What a page delete takes with it
The result is rebuilt as a new document from the pages you kept, and some things do not live on pages. Bookmarks, the document title and author, and interactive form fields all sit at the document level, so they do not survive the rebuild. The form case is the one that bites: the boxes still look like boxes, but the fillability is gone. If your form has answers in it that matter, run it through Flatten PDF first — that fuses the values into the page, where they are safe.
That paragraph is measured rather than reasoned. We built a document with a text field, a title, an author and a bookmark pointing at page 2, ran it through the real delete path, and read the output back: the field list came back empty, the title came back undefined, and the bookmark was gone. Nothing warns you, because from the format's point of view nothing went wrong — you asked for a document made of these pages, and a document made of those pages is exactly what you got. The pages are perfect. The scaffolding around them was never part of the request.
So the rule of thumb is about what kind of file you are holding. A scan, a report, a slide deck, an export from anything — delete pages freely, there is nothing at the document level to lose. A fillable form, a long document with a navigation pane someone built by hand, or a file whose metadata is load-bearing somewhere downstream — flatten it or accept the loss knowingly. Rotate PDF is the odd one out here and worth knowing about for exactly this reason: it edits the document in place instead of rebuilding it, so it is the one page operation that leaves all of that intact.

Delete or extract?
Delete Pages and Extract Pages are the same grid pointed in opposite directions. Delete removes what you tap; Extract keeps what you tap. They produce identical results by different routes, so the only question is which is fewer clicks.
- Dropping four pages from a sixty-page report → Delete, four taps.
- Pulling four pages out of a sixty-page report → Extract, four taps.
- Keeping four pages from a sixty-page report → Extract. Delete would be fifty-six taps.
If the pages you want gone are scattered and you also want to reorder what remains, Organize Pages does both in one pass and shows you actual thumbnails while you work.
Two last things.
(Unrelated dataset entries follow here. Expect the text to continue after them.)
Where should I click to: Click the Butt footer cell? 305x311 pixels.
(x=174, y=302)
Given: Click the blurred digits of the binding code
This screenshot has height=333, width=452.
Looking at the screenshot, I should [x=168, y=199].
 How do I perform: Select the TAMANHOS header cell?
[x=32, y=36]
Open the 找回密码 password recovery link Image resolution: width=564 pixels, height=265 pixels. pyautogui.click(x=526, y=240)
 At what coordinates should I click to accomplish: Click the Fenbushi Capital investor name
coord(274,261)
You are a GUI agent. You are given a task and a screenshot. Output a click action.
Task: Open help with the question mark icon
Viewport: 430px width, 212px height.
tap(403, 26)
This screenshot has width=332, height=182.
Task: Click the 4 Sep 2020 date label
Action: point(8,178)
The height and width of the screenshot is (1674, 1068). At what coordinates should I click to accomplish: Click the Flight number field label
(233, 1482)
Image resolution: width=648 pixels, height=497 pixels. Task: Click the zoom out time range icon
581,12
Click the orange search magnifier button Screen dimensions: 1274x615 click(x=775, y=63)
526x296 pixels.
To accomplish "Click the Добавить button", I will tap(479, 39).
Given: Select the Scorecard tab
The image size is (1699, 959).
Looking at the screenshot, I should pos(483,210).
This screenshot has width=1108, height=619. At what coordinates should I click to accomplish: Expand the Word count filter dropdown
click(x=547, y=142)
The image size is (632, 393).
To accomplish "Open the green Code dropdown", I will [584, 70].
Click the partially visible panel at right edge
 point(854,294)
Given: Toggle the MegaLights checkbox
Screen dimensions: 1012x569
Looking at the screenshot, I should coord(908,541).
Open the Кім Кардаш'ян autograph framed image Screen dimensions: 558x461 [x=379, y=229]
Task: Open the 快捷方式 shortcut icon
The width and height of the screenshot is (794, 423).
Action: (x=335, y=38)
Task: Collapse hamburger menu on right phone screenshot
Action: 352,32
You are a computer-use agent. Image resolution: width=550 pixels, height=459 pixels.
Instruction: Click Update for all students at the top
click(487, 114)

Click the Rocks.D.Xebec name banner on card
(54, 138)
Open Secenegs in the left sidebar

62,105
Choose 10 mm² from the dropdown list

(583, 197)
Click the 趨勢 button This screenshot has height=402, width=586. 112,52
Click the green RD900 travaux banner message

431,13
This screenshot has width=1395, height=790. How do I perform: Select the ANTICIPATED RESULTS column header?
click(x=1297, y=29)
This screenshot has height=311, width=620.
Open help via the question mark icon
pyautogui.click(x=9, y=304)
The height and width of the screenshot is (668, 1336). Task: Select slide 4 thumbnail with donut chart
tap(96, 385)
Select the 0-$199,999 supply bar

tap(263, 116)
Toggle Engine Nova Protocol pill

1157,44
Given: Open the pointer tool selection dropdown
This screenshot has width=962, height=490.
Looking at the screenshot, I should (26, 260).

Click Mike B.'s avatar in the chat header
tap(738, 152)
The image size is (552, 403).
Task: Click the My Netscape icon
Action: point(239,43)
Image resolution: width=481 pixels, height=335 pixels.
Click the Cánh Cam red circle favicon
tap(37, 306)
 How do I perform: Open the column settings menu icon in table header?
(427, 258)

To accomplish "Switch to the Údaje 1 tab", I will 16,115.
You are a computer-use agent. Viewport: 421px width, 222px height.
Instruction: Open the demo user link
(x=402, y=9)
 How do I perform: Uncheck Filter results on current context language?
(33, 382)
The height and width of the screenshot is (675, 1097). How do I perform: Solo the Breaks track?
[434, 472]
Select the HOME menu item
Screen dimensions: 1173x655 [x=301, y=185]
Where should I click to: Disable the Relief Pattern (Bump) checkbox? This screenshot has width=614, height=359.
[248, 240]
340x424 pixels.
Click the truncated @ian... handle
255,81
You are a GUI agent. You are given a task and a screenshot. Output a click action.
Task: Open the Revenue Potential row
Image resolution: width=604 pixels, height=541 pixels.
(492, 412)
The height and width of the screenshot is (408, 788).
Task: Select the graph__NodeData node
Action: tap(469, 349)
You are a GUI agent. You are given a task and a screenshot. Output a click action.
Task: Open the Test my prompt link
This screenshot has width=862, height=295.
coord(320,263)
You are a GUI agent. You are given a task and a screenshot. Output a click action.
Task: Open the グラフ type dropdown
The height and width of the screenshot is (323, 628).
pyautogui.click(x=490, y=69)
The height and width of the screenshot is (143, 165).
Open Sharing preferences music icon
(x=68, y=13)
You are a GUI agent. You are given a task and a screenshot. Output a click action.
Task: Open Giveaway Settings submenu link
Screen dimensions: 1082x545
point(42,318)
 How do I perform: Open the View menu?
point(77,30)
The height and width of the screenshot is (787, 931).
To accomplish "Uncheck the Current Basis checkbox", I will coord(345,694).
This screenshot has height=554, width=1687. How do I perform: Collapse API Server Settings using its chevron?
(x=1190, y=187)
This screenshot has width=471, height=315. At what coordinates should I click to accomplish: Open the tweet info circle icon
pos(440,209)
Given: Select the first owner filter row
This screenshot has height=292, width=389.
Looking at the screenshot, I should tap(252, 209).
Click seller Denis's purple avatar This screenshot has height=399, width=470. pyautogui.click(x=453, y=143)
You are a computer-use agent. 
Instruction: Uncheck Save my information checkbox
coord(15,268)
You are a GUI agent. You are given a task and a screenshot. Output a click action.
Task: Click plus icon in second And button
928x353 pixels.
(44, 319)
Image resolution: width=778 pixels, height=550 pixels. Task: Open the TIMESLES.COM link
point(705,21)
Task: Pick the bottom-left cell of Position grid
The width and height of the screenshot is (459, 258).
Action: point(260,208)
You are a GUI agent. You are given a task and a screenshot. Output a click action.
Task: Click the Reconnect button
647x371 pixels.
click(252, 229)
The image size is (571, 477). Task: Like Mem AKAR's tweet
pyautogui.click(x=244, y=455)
A password-protected PDF stops at the upload with “This PDF is password-protected. Unlock it first, then try again.” — it is refused rather than processed, because copying encrypted page content into a new document produces a file that opens cleanly and is permanently blank. Unlock it first and deleting works normally. And everything above happens inside your browser: the file is read from your disk, rebuilt in memory, and handed straight back to you. Nothing is uploaded.